Stored records:
☆ ☆ ☆
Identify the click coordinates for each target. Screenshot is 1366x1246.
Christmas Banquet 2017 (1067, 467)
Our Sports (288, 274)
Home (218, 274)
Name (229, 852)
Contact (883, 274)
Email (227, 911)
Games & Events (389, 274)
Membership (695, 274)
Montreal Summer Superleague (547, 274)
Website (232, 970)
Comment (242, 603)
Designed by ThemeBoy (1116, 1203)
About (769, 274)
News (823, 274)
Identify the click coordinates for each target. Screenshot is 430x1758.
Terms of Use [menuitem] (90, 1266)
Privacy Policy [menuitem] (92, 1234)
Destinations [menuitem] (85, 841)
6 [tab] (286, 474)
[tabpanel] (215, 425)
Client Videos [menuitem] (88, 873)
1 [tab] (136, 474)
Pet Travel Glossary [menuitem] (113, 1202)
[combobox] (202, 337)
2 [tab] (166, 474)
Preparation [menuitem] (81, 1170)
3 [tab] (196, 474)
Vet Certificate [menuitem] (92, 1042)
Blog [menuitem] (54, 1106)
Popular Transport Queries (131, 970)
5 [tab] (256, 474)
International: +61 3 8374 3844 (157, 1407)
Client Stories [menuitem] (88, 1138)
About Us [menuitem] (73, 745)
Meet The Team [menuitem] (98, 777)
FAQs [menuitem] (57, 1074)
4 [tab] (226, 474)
☆ ☆ ☆
Copy the lines above, please. Keep them exact.

> [Worked solution]
Identify the click coordinates for each target. Screenshot is 1366x1246.
Christmas Banquet 2017 (1067, 467)
Our Sports (288, 274)
Home (218, 274)
Name (229, 852)
Contact (883, 274)
Email (227, 911)
Games & Events (389, 274)
Membership (695, 274)
Montreal Summer Superleague (547, 274)
Website (232, 970)
Comment (242, 603)
Designed by ThemeBoy (1116, 1203)
About (769, 274)
News (823, 274)
Identify the click coordinates for each target. Screenshot is 430x1758.
Terms of Use [menuitem] (90, 1266)
Privacy Policy [menuitem] (92, 1234)
Destinations [menuitem] (85, 841)
6 [tab] (286, 474)
[tabpanel] (215, 425)
Client Videos [menuitem] (88, 873)
1 [tab] (136, 474)
Pet Travel Glossary [menuitem] (113, 1202)
[combobox] (202, 337)
2 [tab] (166, 474)
Preparation [menuitem] (81, 1170)
3 [tab] (196, 474)
Vet Certificate [menuitem] (92, 1042)
Blog [menuitem] (54, 1106)
Popular Transport Queries (131, 970)
5 [tab] (256, 474)
International: +61 3 8374 3844 (157, 1407)
Client Stories [menuitem] (88, 1138)
About Us [menuitem] (73, 745)
Meet The Team [menuitem] (98, 777)
FAQs [menuitem] (57, 1074)
4 [tab] (226, 474)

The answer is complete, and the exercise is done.